Очевидно, в уголовной иерархии она занимала высокое место.
И звали её по-особому – Дама Червей.

Помню, как к ней прибежали двое. Это было уже под Семипалатинском.
- Фраерок  раздет, – сказал один.
- Он трясётся и просит вернуть трусы, – добавил другой.
- Обойдётся, – отрезала Дама Червей.
- Что с ним делать? – спросил первый.
- Высадите в городе, – равнодушно ответила Дама Червей, – пусть пропляшет по улицам.

В Семипалатинск прибыли рано утром.
Перрон, как и все предыдущие, был пуст. Поезд, нарушив расписание тронулся дальше.
На платформе стоял голый, растерянный человек. Он пугливо озирался по сторонам.
Зеки хохотали и указывали на него пальцем.

Наконец, Дама Червей подняла глаза вверх и увидела меня.
- Слазь? – приказала она.
Я подчинился не без внутренней дрожи.
Посмотрев мне в глаза пытливым и долгим взглядом, Дама Червей спросила:
- Ты кто?
Я назвался.
- Твоё имя – Рафаил? – недоверчиво произнесла она.
- Да.
- Куда едешь?
- В Омск. К деду.
- Сколько тебе лет?
- Скоро пятнадцать.
- Счастлив твой Бог, что тебя назвали Рафаилом. Так звали Его
Она подчеркнула заглавную букву в слове «Его».
- Кого? – спросил я
- Давай обойдёмся без вопросов. Его уже нет. Умер на Колыме. Понимаешь? Остальное – неважно.

Она схватила меня за руку длинными, костлявыми пальцами :
- Сиди рядом, ты под моей защитой. Не бойся, никто тебя не тронет.
И усмехнувшись добавила:
- Рафаил!

Мы расстались в Новосибирске.
Дама Червей сказала на прощание:
- Помни о своём тёзке.
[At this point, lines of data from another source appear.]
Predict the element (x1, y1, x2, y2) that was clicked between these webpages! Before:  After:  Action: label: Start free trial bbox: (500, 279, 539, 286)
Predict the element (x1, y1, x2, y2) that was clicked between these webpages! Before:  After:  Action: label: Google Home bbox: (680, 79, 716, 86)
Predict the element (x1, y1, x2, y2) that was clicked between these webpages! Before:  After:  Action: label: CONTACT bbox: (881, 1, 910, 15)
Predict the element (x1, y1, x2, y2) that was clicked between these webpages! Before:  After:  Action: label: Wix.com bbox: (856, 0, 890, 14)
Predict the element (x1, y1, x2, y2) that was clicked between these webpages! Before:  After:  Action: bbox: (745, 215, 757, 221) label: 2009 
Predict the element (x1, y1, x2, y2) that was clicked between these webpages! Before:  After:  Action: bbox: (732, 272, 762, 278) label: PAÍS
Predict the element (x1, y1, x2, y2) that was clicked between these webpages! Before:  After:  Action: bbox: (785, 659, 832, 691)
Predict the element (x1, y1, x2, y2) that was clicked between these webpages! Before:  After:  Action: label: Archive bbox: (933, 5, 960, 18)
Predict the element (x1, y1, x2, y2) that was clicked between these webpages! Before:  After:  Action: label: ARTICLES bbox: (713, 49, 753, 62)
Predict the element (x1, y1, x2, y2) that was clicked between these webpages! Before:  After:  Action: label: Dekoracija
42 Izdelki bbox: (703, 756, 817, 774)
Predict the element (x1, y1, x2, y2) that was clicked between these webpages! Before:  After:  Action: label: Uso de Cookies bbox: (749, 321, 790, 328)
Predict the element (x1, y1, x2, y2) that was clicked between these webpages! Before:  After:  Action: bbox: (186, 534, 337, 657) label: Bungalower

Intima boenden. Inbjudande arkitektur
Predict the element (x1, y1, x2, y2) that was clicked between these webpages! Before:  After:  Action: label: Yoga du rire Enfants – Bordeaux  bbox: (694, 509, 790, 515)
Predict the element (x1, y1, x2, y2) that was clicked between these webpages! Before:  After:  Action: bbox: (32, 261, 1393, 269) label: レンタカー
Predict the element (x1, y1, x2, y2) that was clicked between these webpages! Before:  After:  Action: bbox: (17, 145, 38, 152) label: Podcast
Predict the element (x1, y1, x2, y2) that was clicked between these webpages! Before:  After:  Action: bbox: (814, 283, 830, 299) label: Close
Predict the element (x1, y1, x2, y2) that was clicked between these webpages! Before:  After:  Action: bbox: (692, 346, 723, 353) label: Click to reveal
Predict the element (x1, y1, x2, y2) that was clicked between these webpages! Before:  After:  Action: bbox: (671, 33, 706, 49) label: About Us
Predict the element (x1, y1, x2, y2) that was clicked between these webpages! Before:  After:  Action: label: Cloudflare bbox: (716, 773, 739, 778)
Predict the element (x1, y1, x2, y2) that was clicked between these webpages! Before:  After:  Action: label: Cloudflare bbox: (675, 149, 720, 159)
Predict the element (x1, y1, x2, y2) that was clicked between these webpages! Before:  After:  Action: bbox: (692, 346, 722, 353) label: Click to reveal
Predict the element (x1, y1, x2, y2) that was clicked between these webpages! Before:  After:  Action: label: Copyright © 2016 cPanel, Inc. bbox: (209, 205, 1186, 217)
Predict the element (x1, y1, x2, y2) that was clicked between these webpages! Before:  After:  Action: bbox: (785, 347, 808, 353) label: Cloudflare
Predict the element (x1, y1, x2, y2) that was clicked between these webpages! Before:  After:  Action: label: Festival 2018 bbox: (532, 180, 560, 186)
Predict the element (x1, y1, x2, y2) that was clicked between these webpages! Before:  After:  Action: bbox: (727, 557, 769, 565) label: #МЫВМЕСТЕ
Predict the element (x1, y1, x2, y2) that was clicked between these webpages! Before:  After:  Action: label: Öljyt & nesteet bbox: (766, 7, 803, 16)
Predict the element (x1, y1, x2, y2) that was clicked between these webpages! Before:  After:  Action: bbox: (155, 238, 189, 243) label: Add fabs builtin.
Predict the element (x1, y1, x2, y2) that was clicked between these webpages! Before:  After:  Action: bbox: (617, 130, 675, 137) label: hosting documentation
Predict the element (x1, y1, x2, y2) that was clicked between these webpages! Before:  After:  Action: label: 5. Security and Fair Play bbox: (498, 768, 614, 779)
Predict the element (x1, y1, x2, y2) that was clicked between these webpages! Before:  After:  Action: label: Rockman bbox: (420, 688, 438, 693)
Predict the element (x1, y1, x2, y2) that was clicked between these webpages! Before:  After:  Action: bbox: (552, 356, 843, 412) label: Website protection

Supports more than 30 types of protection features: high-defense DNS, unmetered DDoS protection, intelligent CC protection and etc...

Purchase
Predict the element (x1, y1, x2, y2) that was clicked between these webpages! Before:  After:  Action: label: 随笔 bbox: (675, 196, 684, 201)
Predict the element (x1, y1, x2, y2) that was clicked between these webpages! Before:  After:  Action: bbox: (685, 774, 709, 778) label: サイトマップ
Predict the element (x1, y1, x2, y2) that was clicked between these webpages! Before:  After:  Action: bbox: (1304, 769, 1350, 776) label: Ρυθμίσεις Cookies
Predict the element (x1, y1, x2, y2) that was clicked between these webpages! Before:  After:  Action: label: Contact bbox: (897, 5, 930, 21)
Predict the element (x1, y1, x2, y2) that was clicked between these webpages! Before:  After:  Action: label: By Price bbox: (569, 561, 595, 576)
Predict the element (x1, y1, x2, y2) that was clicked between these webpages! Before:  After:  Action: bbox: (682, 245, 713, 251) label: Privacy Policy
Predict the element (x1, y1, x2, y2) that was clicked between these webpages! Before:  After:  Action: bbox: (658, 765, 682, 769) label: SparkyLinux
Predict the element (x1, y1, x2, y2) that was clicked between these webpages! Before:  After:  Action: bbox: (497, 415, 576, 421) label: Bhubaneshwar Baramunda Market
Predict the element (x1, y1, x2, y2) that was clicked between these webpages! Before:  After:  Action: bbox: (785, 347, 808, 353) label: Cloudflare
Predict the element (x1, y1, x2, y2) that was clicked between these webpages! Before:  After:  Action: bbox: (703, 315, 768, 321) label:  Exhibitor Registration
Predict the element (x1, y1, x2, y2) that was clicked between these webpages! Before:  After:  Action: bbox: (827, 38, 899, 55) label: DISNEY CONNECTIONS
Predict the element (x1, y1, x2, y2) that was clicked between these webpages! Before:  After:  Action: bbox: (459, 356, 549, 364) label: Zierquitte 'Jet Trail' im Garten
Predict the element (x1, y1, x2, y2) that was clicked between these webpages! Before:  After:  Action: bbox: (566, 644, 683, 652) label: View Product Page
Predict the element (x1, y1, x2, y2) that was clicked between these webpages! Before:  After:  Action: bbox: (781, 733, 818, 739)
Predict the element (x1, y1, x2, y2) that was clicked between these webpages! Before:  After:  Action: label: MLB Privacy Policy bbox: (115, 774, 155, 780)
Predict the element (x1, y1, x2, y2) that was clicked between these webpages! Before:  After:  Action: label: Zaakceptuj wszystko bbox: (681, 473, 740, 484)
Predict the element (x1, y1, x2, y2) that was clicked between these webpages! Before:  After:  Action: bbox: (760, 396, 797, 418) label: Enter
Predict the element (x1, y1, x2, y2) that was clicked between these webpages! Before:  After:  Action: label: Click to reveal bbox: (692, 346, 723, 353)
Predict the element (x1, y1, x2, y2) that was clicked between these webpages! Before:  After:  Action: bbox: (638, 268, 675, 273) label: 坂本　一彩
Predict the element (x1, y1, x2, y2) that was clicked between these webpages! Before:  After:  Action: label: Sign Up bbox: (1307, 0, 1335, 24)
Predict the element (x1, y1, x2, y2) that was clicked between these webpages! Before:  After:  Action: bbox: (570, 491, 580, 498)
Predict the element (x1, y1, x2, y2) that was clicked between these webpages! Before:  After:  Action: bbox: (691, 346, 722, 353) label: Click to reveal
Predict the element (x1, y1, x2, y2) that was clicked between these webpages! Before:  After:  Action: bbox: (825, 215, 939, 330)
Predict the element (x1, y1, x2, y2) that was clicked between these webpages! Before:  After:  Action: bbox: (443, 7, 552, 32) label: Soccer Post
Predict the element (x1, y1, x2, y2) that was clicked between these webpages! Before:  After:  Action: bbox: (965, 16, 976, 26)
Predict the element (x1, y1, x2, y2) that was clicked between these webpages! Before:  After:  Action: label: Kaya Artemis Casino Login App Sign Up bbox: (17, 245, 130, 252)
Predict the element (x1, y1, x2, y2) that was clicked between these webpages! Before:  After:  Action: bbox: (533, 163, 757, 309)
Он был Единственным!
И протянула мне небольшой камень дымчатого цвета.
- Это марион – камень твоей удачи. Береги его.

Прошло много лет. 
За это время мне довелось владеть несколькими марионами. Но ни один не принёс мне удачи.
Камни, которые могли бы стать судьбоносными, исчезали при загадочных обстоятельствах.
Как и самый первый, странным образом доставшийся мне от Дамы Червей.

Может быть, мои дороги незримо и таинственно переплелись с дорогами
того Единственного, что умер на Колыме?